Shelf Drilling, Ltd. announces results for the third quarter of 2020 ending September 30.
David Mullen, Chief Executive Officer, commented: “The sequential declines in Revenue and EBITDA during the third quarter of 2020 reflect a number of drilling contracts which were suspended, terminated or not extended as a result of the COVID-19 pandemic and the subsequent deterioration in oil price, the effects of which are impacting the entire drilling industry. At the end of the quarter, however, a total of 30 of our rigs remained under contract. The resilient quarterly EBITDA margin of 31% is the result of our sustained operating performance and very aggressive cost saving measures initiated in April 2020 in response to a challenging market outlook caused by the pandemic. As anticipated, rig demand has further deteriorated with additional pressure on utilization and dayrates due to the on-going market uncertainty. While we expect this situation to persist in the near to medium term, I am also convinced that our proactive steps taken to navigate this pandemic, combined with our best-in-class operating platform and established customer relationships will continue to differentiate us as the international jack-up contractor of choice.”
Third Quarter Highlights
• Q3 2020 Revenues of $127.4 million, a 17.8% sequential decrease compared to Q2 2020.
• Q3 2020 Adjusted EBITDA of $39.3 million, representing an Adjusted EBITDA Margin of 31%.
• Q3 2020 Net Loss of $7.7 million.
• Q3 2020 Capital Expenditures and Deferred Costs totaled $26.5 million, including $9.9 million associated with rig acquisitions.
• The Company’s cash and cash equivalents balance at September 30, 2020 was $69.2 million.
• The Company’s total debt at September 30, 2020 was $1.0 billion, including $55.0 million drawn on the Company’s revolving credit facility.
• $1.4 billion in contract backlog at September 30, 2020 across 30 contracted rigs.
• The Company completed the sale of the Trident XIV in Q3 2020 for a $5.5 million gain on sale of assets.
• In September 2020, the Company paid $3.9 million to settle and terminate its obligations under the bareboat charter agreements with China Merchants & Great Wall Ocean Strategy & Technology Fund.
• In September 2020, the Company completed an amendment to the revolving credit facility to provide relief from the total net leverage ratio financial covenant from January 1, 2021 until September 29, 2021.
Third Quarter Results
Revenues were $127.4 million in Q3 2020 compared to $155.0 million in Q2 2020. The $27.6 million (17.8%) sequential decrease in revenues was primarily due to lower effective utilization. Effective utilization decreased to 72% in Q3 2020 from 84% in Q2 2020, mostly due to the suspension of one rig in Saudi Arabia, the suspension and termination of two rigs in Nigeria, the completion of contract and subsequent sale of one rig in Nigeria and planned out of service time for one rig in Saudi Arabia. The average day rate decreased to $56.6 thousand in Q3 2020 from $57.8 thousand in Q2 2020 primarily explained by lower pricing where customers renegotiated dayrates as a result of the COVID-19 pandemic and reduction in oil prices.

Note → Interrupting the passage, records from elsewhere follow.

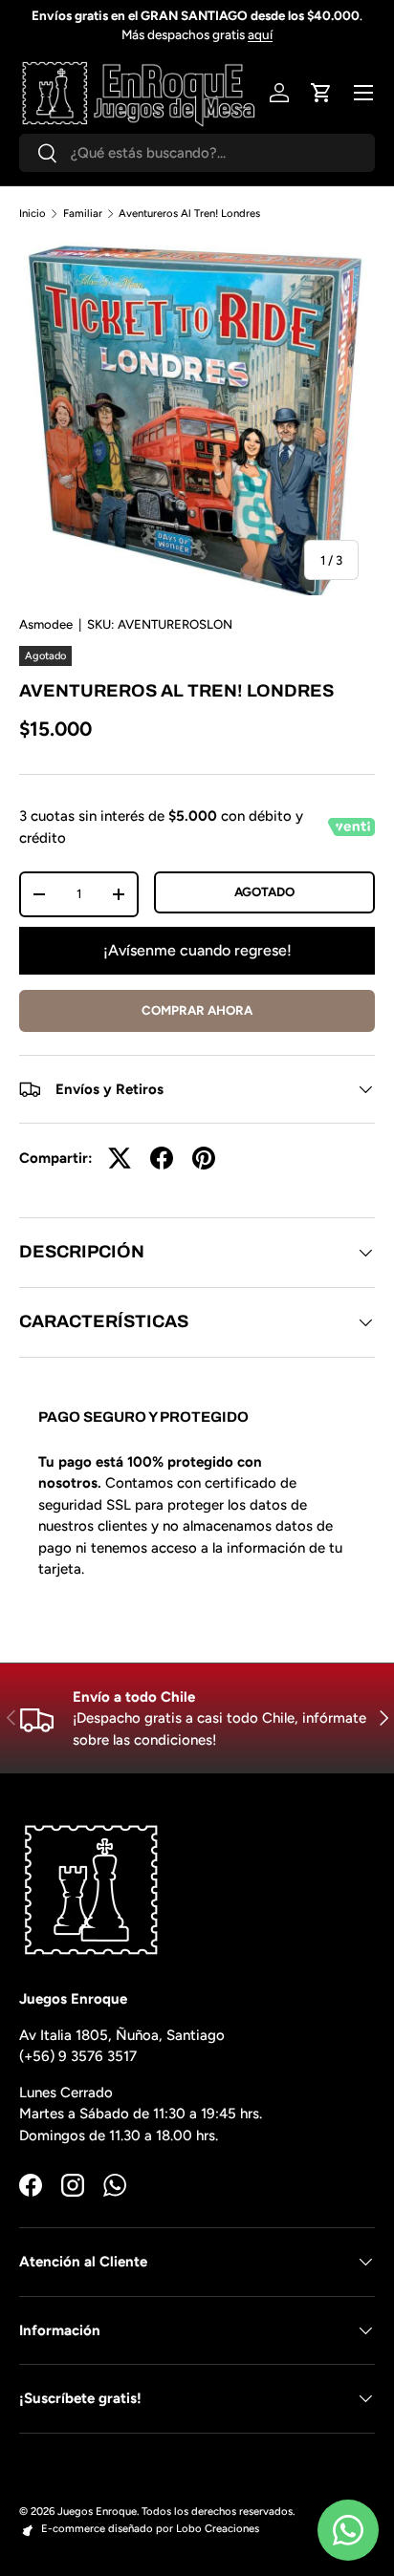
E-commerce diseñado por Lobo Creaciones (150, 2528)
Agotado (264, 891)
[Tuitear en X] (119, 1158)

Total operating and maintenance expenses decreased by $3.9 million (4.8%) in Q3 2020 to $79.0 million compared to $82.9 million in Q2 2020. The sequential decrease was primarily due to lower expenses on bareboat charter rigs with China Merchants and lower operating costs on rigs which were suspended or terminated during Q3 2020.
General and administrative expenses were $9.4 million in Q3 2020 compared to $12.1 million in Q2 2020. The $2.7 million decrease was primarily the result of a $2.0 million decrease in bad debt expense in Q3 2020 as well as lower expenses due to cost savings and restructuring measures implemented at the Company’s headquarters beginning in April 2020. General and administrative expenses in Q3 2020 and Q2 2020 included $1.1 million of non-cash sharebased compensation expense.

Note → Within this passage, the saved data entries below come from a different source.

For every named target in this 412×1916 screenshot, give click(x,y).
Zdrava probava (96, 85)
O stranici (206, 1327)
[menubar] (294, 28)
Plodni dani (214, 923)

- Adjusted EBITDA for Q3 2020 was $39.3 million compared to $61.5 million for Q2 2020. The Adjusted EBITDA margin of 31% for Q3 2020 decreased from 40% in Q2 2020.
- Capital expenditures and deferred costs were $26.5 million for both Q3 2020 and Q2 2020. Capital expenditures and deferred costs, excluding rig acquisitions, increased across the fleet to $16.6 million in Q3 2020 from $13.2 million in Q2 2020, primarily due to shipyard activity in Saudi Arabia. Rig acquisitions decreased to $9.9 million in Q3 2020 from $13.3 million in Q2 2020. Rig acquisitions in Q3 and Q2 2020 were largely related to the ongoing reactivation of the Shelf Drilling Enterprise, which is expected to be completed by the end of 2020.
- Q3 2020 ending cash balance of $69.2 million decreased by $23.0 million from $92.2 million at the end of Q2 2020, primarily to fund capital expenditures and working capital needs, including the semi-annual cash interest payment on the 8.25% million Senior Unsecured Notes due February 2025.